KUALA LUMPUR, Malaysia—In some respects, the COVID-19 pandemic has boosted the natural rubber industry as demand for certain health care products, such as medical gloves, continues to rise. Overall, however, that isn't enough to offset the significant drops in demand and consumption from other sectors, particularly the automotive and tire industries, the Association of Natural Rubber Producing Countries said in its most recent report.
For the third time this year, the ANRPC revised downward its natural rubber production and consumption projections, citing the "turbulent" impact of the COVID-19 pandemic.
In the monthly report issued May 6, the association lowered its 2020 production estimate to 13.4 million metric tons, down 2.3 percent from the previous year. The revised figure is 679,000 tons lower than predicted in the outlook presented just one month ago: 14.1 million tons at 2.2 percent growth.
Global NR production also fell 3.6 percent year-on-year to 2.9 million tons during the first quarter of 2020.

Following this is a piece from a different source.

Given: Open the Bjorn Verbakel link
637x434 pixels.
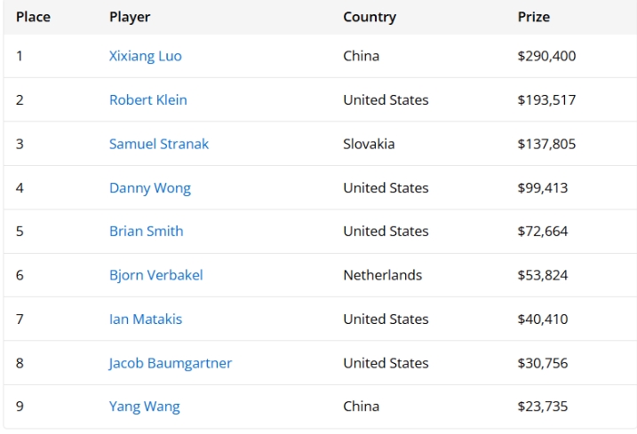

The association noted a "more severe impact" from the coronavirus in April, adding that preliminary estimates by member states suggested a 6.4 percent fall in production to 5.6 million tons in the first half.
ANRPC also lowered its projections for world consumption in 2020. It now estimates consumption will be at 13 million tons, down 5.1 percent from the previous year. That also is 516,000 tons lower than last month's forecast of 13.5 million tons, at 1.5 percent negative growth.
Based on preliminary estimates, world consumption of NR fell 20 percent year-on-year during the first quarter, and it is anticipated to register a 15.5 percent drop during the first half of the year.
In January, ANRPC predicted a 3.8 percent annual growth in NR production to 14.3 million tons. Demand was expected to grow 2.7 percent to 14 million tons.